Benjamin Wax leads a leadership conference for city employees Tuesday morning at the Municipal Complex. Wax has been working with the city as a leadership consultant for the past six months to help strengthen leadership among department heads. Photo by: Mary Pollitz/Dispatch Staff
December 12, 2018 10:43:46 AM
Benjamin Wax has spent the last six months trying to build stronger leaders among Columbus city employees.
As a leadership consultant with the John Maxwell Team, Wax has primarily worked with department heads trying to help them identify broader, more effective leadership strategies.
On Tuesday, Wax held a leadership conference in the Municipal Complex with more than a dozen city employees to review the overarching goals of his program.
"Leadership itself is a learned trait," Wax told them. "Everything rises and falls with leadership. Leadership is the skill of influence. Before we can begin to influence others, we have to influence ourselves."
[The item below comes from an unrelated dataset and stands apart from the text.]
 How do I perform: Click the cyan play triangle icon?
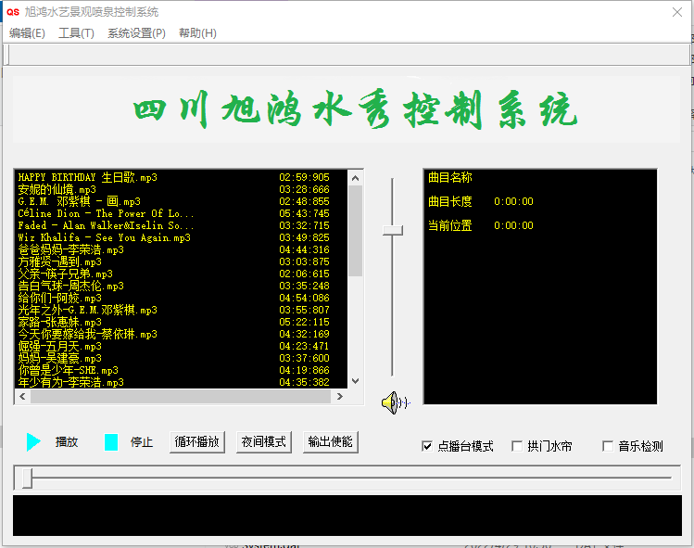[33, 442]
The city paid Wax, who also is a professor of kinesiology at Mississippi State University, $3,100 for his services over the last six months. During that time, he met with department heads every other month and has been "on-call" for any city employees' questions.
In the department head meetings, Wax said, he challenged them to recognize their strengths and weaknesses in order to improve. In one meeting, he asked department heads to identify influential leaders they have had in their lives. He then helped list the traits that made those leaders impactful and how they can be applied to each of the department heads.
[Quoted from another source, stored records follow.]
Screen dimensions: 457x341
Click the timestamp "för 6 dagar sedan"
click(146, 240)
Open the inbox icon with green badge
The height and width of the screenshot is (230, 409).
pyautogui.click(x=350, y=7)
Though the process is in the early stages, Wax said he can tell the process is working.
"The leadership change takes time," he said. "The great thing is, with (Mayor Robert Smith's) leadership and the commitment of the various department heads I've met, we are taking those steps forward to serve Columbus with the best leadership possible."
Five stages of leadership
On Tuesday, Wax explained the five levels of leadership, which has been the focus for department heads. Each level, he added, builds off another.
The first level is position leadership, a leader by title. After those "bosses" build a rapport with their employees, they move to permission, and then production leadership.
Wax said as a person's leadership and relationship with their employees continues to strengthen, that leader increases his or her role to people development, a stage where employees are more likely to work for and with a leader both "on and off the clock."
The final level, Wax said, is the pinnacle leadership role, one held by the most influential leaders such as Martin Luther King Jr. and President John F. Kennedy.
Bringing the program to Columbus
Wax has worked four years as a speaker and coach with the John Maxwell Team. He's spent much of that time helping oil companies in California and Louisiana. Now, most of his services are focused in Mississippi.
City Chief Operations Officer David Armstrong said Wax approached city leaders earlier this year to pitch his program. After Wax offered a free workshop with department heads to outline how the program works, Armstrong said he and the mayor thought it was worthwhile to continue.
"He's caused people to realize whether or not they want to be a leader and their management styles," Armstrong said. "The thing that stands out most is causing people to reflect on what are the strong points and weak points and examples to improve on that."
Ward 3 Councilman Charlie Box and Ward 5 Councilman Stephen Jones both attended Tuesday's session. They indicated the process helped city employees.
"He's a good speaker," Box said. "I think anytime you can get some instruction from someone as high caliber as he is, it's going to help people be more productive and get along."
Columbus has the option to renew a yearlong contract with Wax, though budgetary concerns may quash such an agreement.
Even if that is the case, Jones said he hopes the city can bring Wax back in the near future.
"We can never stop learning and we can always be better leaders," he said. "He did a great presentation but it's up to the people listening to the presentation to put in the work. Learning to be better leaders will only help Columbus."